**Extracted material:**
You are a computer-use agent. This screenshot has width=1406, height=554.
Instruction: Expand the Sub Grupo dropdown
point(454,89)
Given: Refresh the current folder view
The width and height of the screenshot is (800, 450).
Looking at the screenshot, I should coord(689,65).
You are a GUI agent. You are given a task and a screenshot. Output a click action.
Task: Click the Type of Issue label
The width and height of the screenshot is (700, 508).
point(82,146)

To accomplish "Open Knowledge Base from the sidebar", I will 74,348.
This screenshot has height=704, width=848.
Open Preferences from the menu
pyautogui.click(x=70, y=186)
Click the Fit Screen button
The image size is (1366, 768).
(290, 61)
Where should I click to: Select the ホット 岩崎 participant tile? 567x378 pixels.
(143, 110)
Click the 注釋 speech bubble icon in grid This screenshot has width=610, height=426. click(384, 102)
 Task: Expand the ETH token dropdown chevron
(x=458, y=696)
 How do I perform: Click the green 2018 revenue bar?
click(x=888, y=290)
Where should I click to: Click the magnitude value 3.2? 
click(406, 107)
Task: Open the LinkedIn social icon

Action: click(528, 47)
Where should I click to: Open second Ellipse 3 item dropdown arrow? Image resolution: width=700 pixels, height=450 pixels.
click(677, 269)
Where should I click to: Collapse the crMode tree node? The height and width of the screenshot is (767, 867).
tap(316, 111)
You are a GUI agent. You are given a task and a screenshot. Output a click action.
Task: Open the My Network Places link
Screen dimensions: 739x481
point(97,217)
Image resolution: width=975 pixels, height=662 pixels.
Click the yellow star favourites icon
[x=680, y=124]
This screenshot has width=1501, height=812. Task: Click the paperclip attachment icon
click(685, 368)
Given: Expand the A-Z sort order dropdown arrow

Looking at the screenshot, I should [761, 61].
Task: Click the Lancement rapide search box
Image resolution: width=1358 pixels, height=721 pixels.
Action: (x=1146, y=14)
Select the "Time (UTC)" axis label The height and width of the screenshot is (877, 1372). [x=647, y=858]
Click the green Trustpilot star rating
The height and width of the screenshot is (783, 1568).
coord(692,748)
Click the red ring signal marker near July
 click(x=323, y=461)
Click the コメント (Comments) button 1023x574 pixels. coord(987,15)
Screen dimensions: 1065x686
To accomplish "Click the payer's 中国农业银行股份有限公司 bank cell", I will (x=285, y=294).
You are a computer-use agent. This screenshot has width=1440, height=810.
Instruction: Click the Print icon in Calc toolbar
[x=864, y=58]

**Exercise objective:**
Everything from the line with "1372). [x=647, y=858]" to the end of the listing above needs to be duplicated exactly, both end lines included, with nothing more.

**Reply:**
Select the "Time (UTC)" axis label The height and width of the screenshot is (877, 1372). [x=647, y=858]
Click the green Trustpilot star rating
The height and width of the screenshot is (783, 1568).
coord(692,748)
Click the red ring signal marker near July
 click(x=323, y=461)
Click the コメント (Comments) button 1023x574 pixels. coord(987,15)
Screen dimensions: 1065x686
To accomplish "Click the payer's 中国农业银行股份有限公司 bank cell", I will (x=285, y=294).
You are a computer-use agent. This screenshot has width=1440, height=810.
Instruction: Click the Print icon in Calc toolbar
[x=864, y=58]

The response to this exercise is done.